La conception de remblais routiers en région nordique doit être adaptée aux considérations thermiques caractéristiques du site afin de préserver le pergélisol. Il est désormais nécessaire d’incorporer une approche développée sur le risque afin d’intégrer les changements climatiques à la conception d’infrastructures (McGregor et al., 2010). En utilisant le scénario 2 du modèle CGCM2 (CCCma, 2006), Ciro et Alfaro (2005) ont modélisé l’effet du réchauffement climatique sur le régime thermique du pergélisol situé sous un remblai routier. Les conclusions de cette étude démontrent qu’un réchauffement important de la température de l’air entraine une dégradation du pergélisol sous le remblai ainsi qu’un dégel important du sol sous-jacent après une période de 20 ans. Une simplification du modèle de Ciro et Alfaro (2005) a permis d’évaluer l’effet de l’utilisation d’un remblai à convection d’air sur le régime thermique du pergélisol (Arenson et al., 2006). La durée de vie de la conception du remblai est prolongée puisque l’utilisation d’un remblai à convection d’air prévient le dégel du pergélisol. Le modèle thermique développé par Arenson et al. (2006) supporte une approche de conception optimisée d’un remblai convectif. Également, l’effet de la construction d’un remblai routier sur le régime thermique a été étudié par Darrow (2011) au moyen d’une analyse de sensibilité des variables d’entrée. Le modèle de Darrow (2011) surestime la profondeur de dégel sous le remblai routier, ce qui en fait un modèle conservateur en prenant en compte le réchauffement climatique. Selon Darrow (2011), la condition limite à la surface est celle ayant le plus d’influence sur le régime thermique modélisé. Ciro et Alfaro (2005), Arenson et al. (2006) et Darrow (2011) ont tous utilisé un facteur-n appliqué à la distribution sinusoïdale de la température de l’air comme condition limite à la surface. L’approche de modélisation proposée dans le cadre du projet de recherche ouvre la voie sur l’utilisation du bilan d’énergie simplifié par la méthode d’analyse développée par Dumais (2014) comme condition à la limite supérieure.

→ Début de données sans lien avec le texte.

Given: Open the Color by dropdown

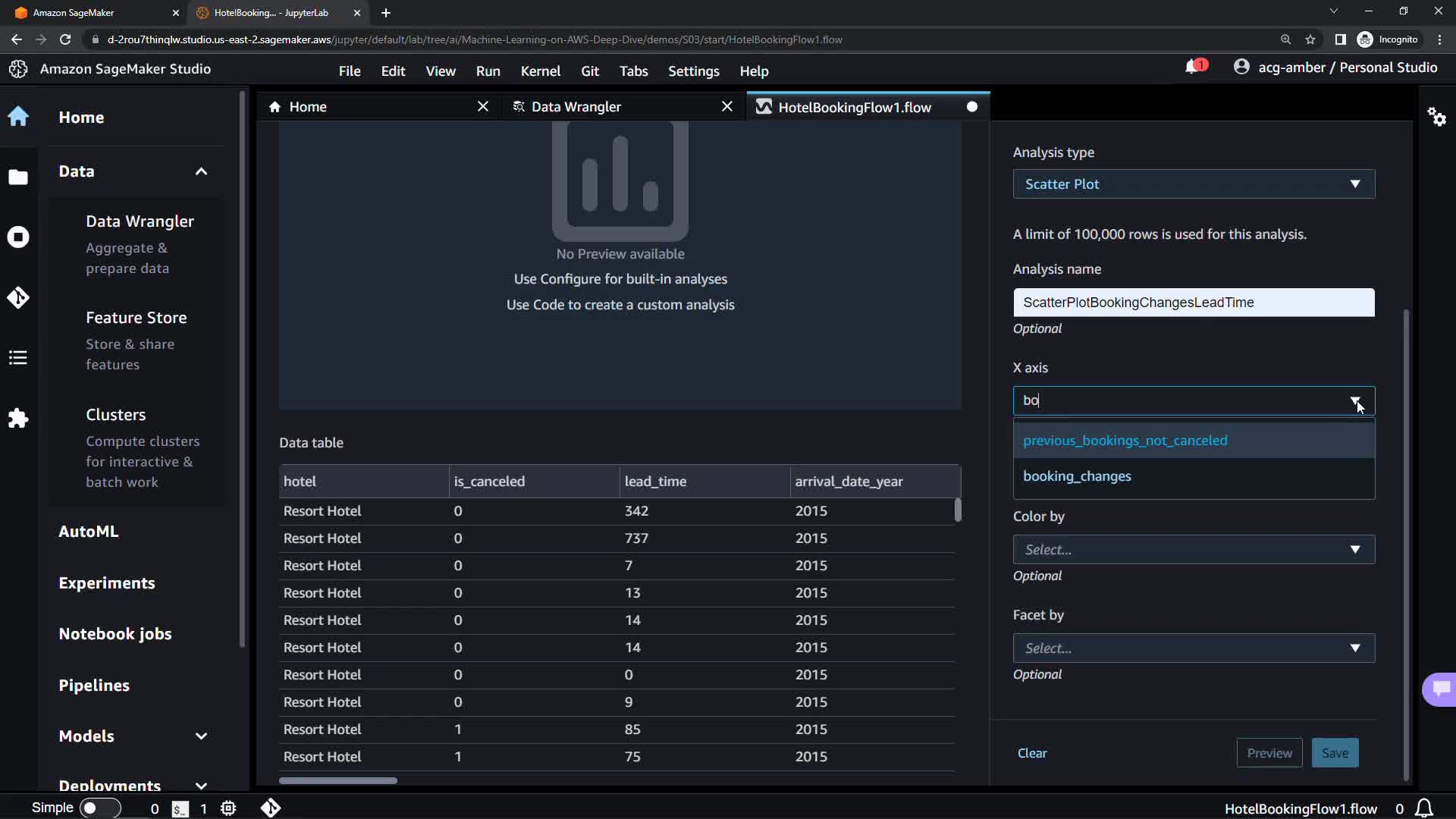Looking at the screenshot, I should pyautogui.click(x=1193, y=550).
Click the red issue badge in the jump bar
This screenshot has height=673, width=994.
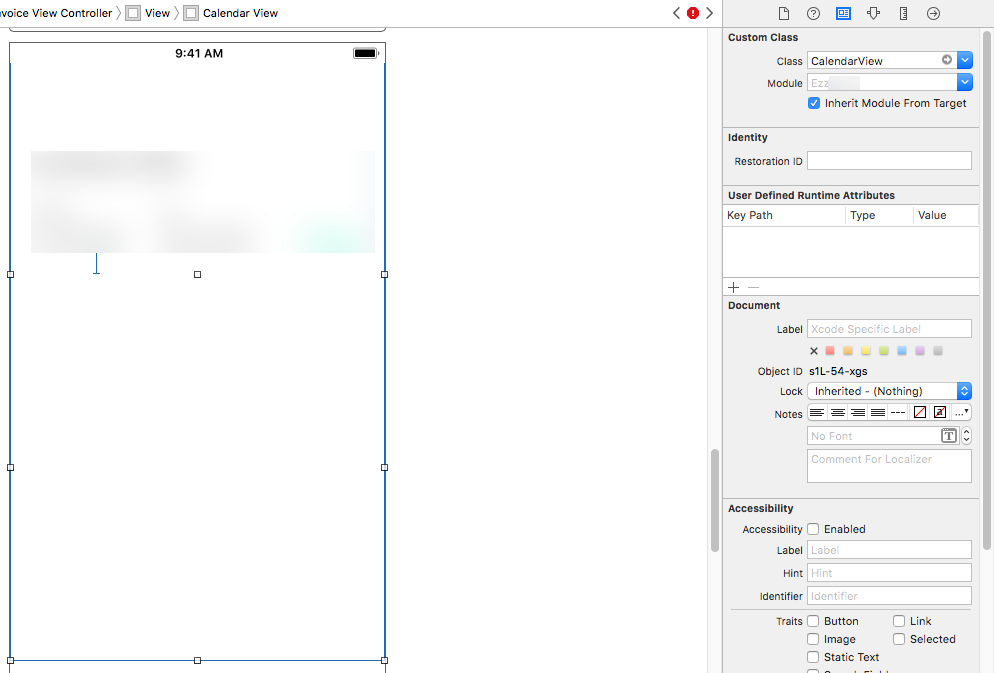tap(693, 13)
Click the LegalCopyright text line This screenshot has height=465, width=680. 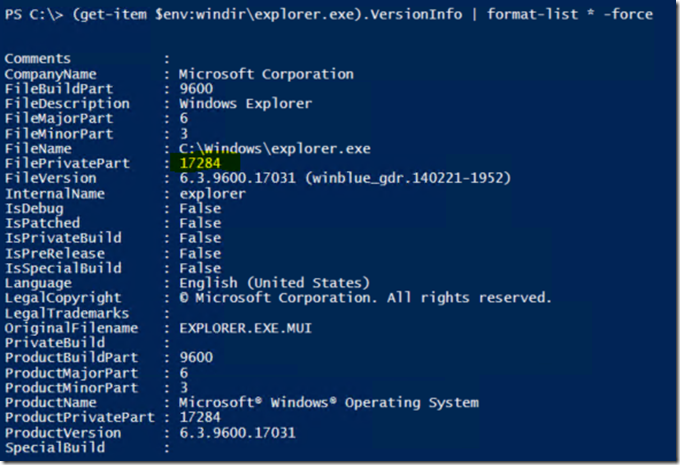pyautogui.click(x=365, y=298)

De plus, Ma et al. (2017) ont proposé un modèle thermique basé sur la méthode des éléments finis dans le but d’analyser la stabilité du remblai selon différentes géométries. Une des conclusions de

l’étude affirme que le rehaussement du remblai permet d’améliorer le régime thermique du sol sous- jacent, par contre, il ne permet pas de limiter la dégradation du pergélisol. Les résultats modélisés démontrent une diminution de la profondeur de dégel sous l’axe central de la chaussée lors de l’augmentation de la hauteur du remblai, mais l’amplitude des tassements dû au dégel reste inchangée (Ma et al., 2017). Conséquemment, la profondeur de dégel n’est pas utilisée comme critère de conception dans le cadre du projet de recherche puisqu’elle n’est pas représentative de l’atteinte d’une stabilité thermique. L’approche du modèle thermique développé se base sur un décalage thermique en profondeur requis pour obtenir un gradient de température nul entre la température à l’interface remblai/sol naturel et la température du pergélisol. Cette approche est expliquée plus en détail dans cette section.

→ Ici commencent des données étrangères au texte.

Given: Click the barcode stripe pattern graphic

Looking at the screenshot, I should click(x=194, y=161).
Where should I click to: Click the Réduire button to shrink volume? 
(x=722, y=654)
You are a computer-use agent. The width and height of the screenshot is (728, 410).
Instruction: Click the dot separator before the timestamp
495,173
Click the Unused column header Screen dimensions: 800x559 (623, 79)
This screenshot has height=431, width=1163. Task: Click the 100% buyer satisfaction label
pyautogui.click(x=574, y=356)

Les modélisations numériques décrites dans cette section ont été effectuées par la méthode des éléments finis à l’aide de la suite GéoStudio 2016. Le module TEMP/W permet de modéliser les transferts de chaleur par conduction dans un sol en régime transitoire et la version utilisée est celle lancée en août 2016 (8.16.1.13452). Le site choisi pour valider le modèle est celui de Beaver Creek, puisqu’il est instrumenté à des profondeurs considérables et que les températures du sol ont été enregistrées depuis plusieurs années. De plus, une des sections installées utilise des granulats clairs et est considérée comme un revêtement à albédo élevé. Une description du site de Beaver Creek, les paramètres utilisés pour le développement du modèle thermique et la validation du modèle sont présentés dans cette section.